◆ Work instruction ◆
Reproduce each entry below exactly as it appears.

*** Block opens ***

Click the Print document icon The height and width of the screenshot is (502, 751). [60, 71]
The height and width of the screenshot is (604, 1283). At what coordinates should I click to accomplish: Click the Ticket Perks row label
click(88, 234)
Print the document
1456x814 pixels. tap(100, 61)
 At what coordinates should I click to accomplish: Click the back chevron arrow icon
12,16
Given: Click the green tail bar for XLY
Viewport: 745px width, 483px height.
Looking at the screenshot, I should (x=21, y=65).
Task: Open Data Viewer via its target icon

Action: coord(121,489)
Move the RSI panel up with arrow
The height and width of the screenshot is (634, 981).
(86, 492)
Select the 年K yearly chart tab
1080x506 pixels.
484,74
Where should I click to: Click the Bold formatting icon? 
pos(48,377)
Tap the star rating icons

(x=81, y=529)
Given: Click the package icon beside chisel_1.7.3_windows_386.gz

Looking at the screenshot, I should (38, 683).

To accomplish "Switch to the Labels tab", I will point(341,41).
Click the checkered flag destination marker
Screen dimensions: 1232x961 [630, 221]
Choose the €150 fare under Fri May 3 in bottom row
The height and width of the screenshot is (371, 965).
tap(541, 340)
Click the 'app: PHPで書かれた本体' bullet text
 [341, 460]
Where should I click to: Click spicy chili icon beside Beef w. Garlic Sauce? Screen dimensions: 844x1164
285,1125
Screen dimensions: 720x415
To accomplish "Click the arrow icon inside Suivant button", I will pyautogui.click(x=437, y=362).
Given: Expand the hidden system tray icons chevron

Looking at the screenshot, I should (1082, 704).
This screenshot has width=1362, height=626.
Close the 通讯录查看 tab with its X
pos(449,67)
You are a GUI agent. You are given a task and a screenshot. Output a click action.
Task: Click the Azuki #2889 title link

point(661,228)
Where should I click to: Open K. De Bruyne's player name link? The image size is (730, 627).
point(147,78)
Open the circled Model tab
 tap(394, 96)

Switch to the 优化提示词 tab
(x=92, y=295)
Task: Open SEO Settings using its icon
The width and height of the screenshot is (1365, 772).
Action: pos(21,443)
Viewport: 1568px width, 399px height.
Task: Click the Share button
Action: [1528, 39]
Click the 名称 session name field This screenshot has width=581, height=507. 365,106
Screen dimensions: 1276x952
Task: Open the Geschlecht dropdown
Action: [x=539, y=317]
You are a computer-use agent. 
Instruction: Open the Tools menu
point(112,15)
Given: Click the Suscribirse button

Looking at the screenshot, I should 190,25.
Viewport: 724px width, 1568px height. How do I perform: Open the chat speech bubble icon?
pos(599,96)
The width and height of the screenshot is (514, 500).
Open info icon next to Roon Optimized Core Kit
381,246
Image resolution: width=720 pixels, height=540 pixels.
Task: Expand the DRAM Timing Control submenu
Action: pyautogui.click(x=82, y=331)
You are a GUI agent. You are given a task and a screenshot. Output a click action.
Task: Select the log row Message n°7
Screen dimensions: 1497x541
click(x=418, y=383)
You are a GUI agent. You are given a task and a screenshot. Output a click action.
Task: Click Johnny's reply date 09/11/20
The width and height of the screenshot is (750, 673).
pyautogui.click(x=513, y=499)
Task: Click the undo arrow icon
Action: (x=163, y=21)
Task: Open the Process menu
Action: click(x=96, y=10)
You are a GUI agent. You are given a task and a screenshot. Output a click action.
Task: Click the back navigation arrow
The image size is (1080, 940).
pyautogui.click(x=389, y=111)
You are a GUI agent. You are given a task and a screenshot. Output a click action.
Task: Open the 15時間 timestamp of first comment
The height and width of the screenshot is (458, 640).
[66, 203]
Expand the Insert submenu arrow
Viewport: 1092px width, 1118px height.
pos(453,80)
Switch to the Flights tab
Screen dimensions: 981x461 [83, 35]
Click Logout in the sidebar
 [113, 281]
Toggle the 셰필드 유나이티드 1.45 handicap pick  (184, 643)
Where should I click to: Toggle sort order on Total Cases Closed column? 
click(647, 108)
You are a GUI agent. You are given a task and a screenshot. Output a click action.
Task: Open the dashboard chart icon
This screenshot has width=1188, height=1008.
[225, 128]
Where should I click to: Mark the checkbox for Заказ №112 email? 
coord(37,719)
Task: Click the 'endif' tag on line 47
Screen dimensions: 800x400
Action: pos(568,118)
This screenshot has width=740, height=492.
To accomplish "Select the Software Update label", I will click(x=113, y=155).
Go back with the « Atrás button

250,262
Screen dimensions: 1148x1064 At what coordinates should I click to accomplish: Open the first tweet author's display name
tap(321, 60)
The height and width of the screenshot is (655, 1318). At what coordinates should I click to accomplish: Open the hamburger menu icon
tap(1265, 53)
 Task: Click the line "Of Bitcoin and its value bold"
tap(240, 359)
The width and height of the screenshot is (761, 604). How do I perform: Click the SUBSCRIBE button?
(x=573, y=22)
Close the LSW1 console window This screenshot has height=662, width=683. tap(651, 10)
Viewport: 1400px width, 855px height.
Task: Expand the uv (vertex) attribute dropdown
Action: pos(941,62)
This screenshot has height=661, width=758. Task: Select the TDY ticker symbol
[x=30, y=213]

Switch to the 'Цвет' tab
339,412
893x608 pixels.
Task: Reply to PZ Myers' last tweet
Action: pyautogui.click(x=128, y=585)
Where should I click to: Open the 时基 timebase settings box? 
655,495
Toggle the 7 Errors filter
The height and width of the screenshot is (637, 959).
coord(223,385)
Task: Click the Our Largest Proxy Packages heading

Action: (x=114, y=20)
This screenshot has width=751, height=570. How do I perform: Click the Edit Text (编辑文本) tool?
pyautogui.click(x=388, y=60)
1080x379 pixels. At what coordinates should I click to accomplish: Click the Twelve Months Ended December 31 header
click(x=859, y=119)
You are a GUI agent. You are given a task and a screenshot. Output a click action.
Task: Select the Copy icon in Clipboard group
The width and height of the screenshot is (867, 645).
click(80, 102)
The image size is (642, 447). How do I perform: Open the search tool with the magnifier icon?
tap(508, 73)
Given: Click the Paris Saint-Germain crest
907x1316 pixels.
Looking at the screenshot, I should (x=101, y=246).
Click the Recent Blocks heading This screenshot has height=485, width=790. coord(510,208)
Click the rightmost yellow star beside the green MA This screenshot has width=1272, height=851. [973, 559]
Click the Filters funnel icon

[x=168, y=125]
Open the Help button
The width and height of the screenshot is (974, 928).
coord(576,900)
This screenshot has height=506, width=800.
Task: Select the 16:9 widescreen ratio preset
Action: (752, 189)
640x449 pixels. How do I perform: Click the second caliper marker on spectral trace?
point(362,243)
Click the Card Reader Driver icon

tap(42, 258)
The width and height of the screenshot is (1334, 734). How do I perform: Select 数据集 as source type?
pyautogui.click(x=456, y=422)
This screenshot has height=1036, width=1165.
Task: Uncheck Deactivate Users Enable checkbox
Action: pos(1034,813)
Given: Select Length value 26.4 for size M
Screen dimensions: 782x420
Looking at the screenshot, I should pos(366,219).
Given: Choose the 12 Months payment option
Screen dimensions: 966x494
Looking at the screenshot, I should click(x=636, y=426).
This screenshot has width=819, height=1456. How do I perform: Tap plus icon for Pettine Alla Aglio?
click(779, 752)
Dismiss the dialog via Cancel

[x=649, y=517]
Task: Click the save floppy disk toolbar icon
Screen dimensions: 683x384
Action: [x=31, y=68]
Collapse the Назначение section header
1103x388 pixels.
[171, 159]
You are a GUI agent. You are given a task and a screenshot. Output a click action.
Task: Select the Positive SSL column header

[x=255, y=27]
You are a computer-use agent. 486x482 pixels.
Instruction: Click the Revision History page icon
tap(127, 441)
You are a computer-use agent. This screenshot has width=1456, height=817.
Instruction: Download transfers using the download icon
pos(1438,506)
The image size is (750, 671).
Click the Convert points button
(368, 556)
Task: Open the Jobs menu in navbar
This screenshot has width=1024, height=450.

*** Block closes ***

◆ Output of the exercise ◆
Click the Print document icon The height and width of the screenshot is (502, 751). [60, 71]
The height and width of the screenshot is (604, 1283). At what coordinates should I click to accomplish: Click the Ticket Perks row label
click(88, 234)
Print the document
1456x814 pixels. tap(100, 61)
 At what coordinates should I click to accomplish: Click the back chevron arrow icon
12,16
Given: Click the green tail bar for XLY
Viewport: 745px width, 483px height.
Looking at the screenshot, I should (x=21, y=65).
Task: Open Data Viewer via its target icon

Action: coord(121,489)
Move the RSI panel up with arrow
The height and width of the screenshot is (634, 981).
(86, 492)
Select the 年K yearly chart tab
1080x506 pixels.
484,74
Where should I click to: Click the Bold formatting icon? 
pos(48,377)
Tap the star rating icons

(x=81, y=529)
Given: Click the package icon beside chisel_1.7.3_windows_386.gz

Looking at the screenshot, I should (38, 683).

To accomplish "Switch to the Labels tab", I will point(341,41).
Click the checkered flag destination marker
Screen dimensions: 1232x961 [630, 221]
Choose the €150 fare under Fri May 3 in bottom row
The height and width of the screenshot is (371, 965).
tap(541, 340)
Click the 'app: PHPで書かれた本体' bullet text
 [341, 460]
Where should I click to: Click spicy chili icon beside Beef w. Garlic Sauce? Screen dimensions: 844x1164
285,1125
Screen dimensions: 720x415
To accomplish "Click the arrow icon inside Suivant button", I will pyautogui.click(x=437, y=362).
Given: Expand the hidden system tray icons chevron

Looking at the screenshot, I should (1082, 704).
This screenshot has width=1362, height=626.
Close the 通讯录查看 tab with its X
pos(449,67)
You are a GUI agent. You are given a task and a screenshot. Output a click action.
Task: Click the Azuki #2889 title link

point(661,228)
Where should I click to: Open K. De Bruyne's player name link? The image size is (730, 627).
point(147,78)
Open the circled Model tab
 tap(394, 96)

Switch to the 优化提示词 tab
(x=92, y=295)
Task: Open SEO Settings using its icon
The width and height of the screenshot is (1365, 772).
Action: pos(21,443)
Viewport: 1568px width, 399px height.
Task: Click the Share button
Action: [1528, 39]
Click the 名称 session name field This screenshot has width=581, height=507. 365,106
Screen dimensions: 1276x952
Task: Open the Geschlecht dropdown
Action: [x=539, y=317]
You are a computer-use agent. 
Instruction: Open the Tools menu
point(112,15)
Given: Click the Suscribirse button

Looking at the screenshot, I should 190,25.
Viewport: 724px width, 1568px height. How do I perform: Open the chat speech bubble icon?
pos(599,96)
The width and height of the screenshot is (514, 500).
Open info icon next to Roon Optimized Core Kit
381,246
Image resolution: width=720 pixels, height=540 pixels.
Task: Expand the DRAM Timing Control submenu
Action: pyautogui.click(x=82, y=331)
You are a GUI agent. You are given a task and a screenshot. Output a click action.
Task: Select the log row Message n°7
Screen dimensions: 1497x541
click(x=418, y=383)
You are a GUI agent. You are given a task and a screenshot. Output a click action.
Task: Click Johnny's reply date 09/11/20
The width and height of the screenshot is (750, 673).
pyautogui.click(x=513, y=499)
Task: Click the undo arrow icon
Action: (x=163, y=21)
Task: Open the Process menu
Action: click(x=96, y=10)
You are a GUI agent. You are given a task and a screenshot. Output a click action.
Task: Click the back navigation arrow
The image size is (1080, 940).
pyautogui.click(x=389, y=111)
You are a GUI agent. You are given a task and a screenshot. Output a click action.
Task: Open the 15時間 timestamp of first comment
The height and width of the screenshot is (458, 640).
[66, 203]
Expand the Insert submenu arrow
Viewport: 1092px width, 1118px height.
pos(453,80)
Switch to the Flights tab
Screen dimensions: 981x461 [83, 35]
Click Logout in the sidebar
 [113, 281]
Toggle the 셰필드 유나이티드 1.45 handicap pick  (184, 643)
Where should I click to: Toggle sort order on Total Cases Closed column? 
click(647, 108)
You are a GUI agent. You are given a task and a screenshot. Output a click action.
Task: Open the dashboard chart icon
This screenshot has width=1188, height=1008.
[225, 128]
Where should I click to: Mark the checkbox for Заказ №112 email? 
coord(37,719)
Task: Click the 'endif' tag on line 47
Screen dimensions: 800x400
Action: pos(568,118)
This screenshot has width=740, height=492.
To accomplish "Select the Software Update label", I will click(x=113, y=155).
Go back with the « Atrás button

250,262
Screen dimensions: 1148x1064 At what coordinates should I click to accomplish: Open the first tweet author's display name
tap(321, 60)
The height and width of the screenshot is (655, 1318). At what coordinates should I click to accomplish: Open the hamburger menu icon
tap(1265, 53)
 Task: Click the line "Of Bitcoin and its value bold"
tap(240, 359)
The width and height of the screenshot is (761, 604). How do I perform: Click the SUBSCRIBE button?
(x=573, y=22)
Close the LSW1 console window This screenshot has height=662, width=683. tap(651, 10)
Viewport: 1400px width, 855px height.
Task: Expand the uv (vertex) attribute dropdown
Action: pos(941,62)
This screenshot has height=661, width=758. Task: Select the TDY ticker symbol
[x=30, y=213]

Switch to the 'Цвет' tab
339,412
893x608 pixels.
Task: Reply to PZ Myers' last tweet
Action: pyautogui.click(x=128, y=585)
Where should I click to: Open the 时基 timebase settings box? 
655,495
Toggle the 7 Errors filter
The height and width of the screenshot is (637, 959).
coord(223,385)
Task: Click the Our Largest Proxy Packages heading

Action: (x=114, y=20)
This screenshot has width=751, height=570. How do I perform: Click the Edit Text (编辑文本) tool?
pyautogui.click(x=388, y=60)
1080x379 pixels. At what coordinates should I click to accomplish: Click the Twelve Months Ended December 31 header
click(x=859, y=119)
You are a GUI agent. You are given a task and a screenshot. Output a click action.
Task: Select the Copy icon in Clipboard group
The width and height of the screenshot is (867, 645).
click(80, 102)
The image size is (642, 447). How do I perform: Open the search tool with the magnifier icon?
tap(508, 73)
Given: Click the Paris Saint-Germain crest
907x1316 pixels.
Looking at the screenshot, I should (x=101, y=246).
Click the Recent Blocks heading This screenshot has height=485, width=790. coord(510,208)
Click the rightmost yellow star beside the green MA This screenshot has width=1272, height=851. [973, 559]
Click the Filters funnel icon

[x=168, y=125]
Open the Help button
The width and height of the screenshot is (974, 928).
coord(576,900)
This screenshot has height=506, width=800.
Task: Select the 16:9 widescreen ratio preset
Action: (752, 189)
640x449 pixels. How do I perform: Click the second caliper marker on spectral trace?
point(362,243)
Click the Card Reader Driver icon

tap(42, 258)
The width and height of the screenshot is (1334, 734). How do I perform: Select 数据集 as source type?
pyautogui.click(x=456, y=422)
This screenshot has height=1036, width=1165.
Task: Uncheck Deactivate Users Enable checkbox
Action: pos(1034,813)
Given: Select Length value 26.4 for size M
Screen dimensions: 782x420
Looking at the screenshot, I should pos(366,219).
Given: Choose the 12 Months payment option
Screen dimensions: 966x494
Looking at the screenshot, I should click(x=636, y=426).
This screenshot has width=819, height=1456. How do I perform: Tap plus icon for Pettine Alla Aglio?
click(779, 752)
Dismiss the dialog via Cancel

[x=649, y=517]
Task: Click the save floppy disk toolbar icon
Screen dimensions: 683x384
Action: [x=31, y=68]
Collapse the Назначение section header
1103x388 pixels.
[171, 159]
You are a GUI agent. You are given a task and a screenshot. Output a click action.
Task: Select the Positive SSL column header

[x=255, y=27]
You are a computer-use agent. 486x482 pixels.
Instruction: Click the Revision History page icon
tap(127, 441)
You are a computer-use agent. This screenshot has width=1456, height=817.
Instruction: Download transfers using the download icon
pos(1438,506)
The image size is (750, 671).
Click the Convert points button
(368, 556)
Task: Open the Jobs menu in navbar
This screenshot has width=1024, height=450.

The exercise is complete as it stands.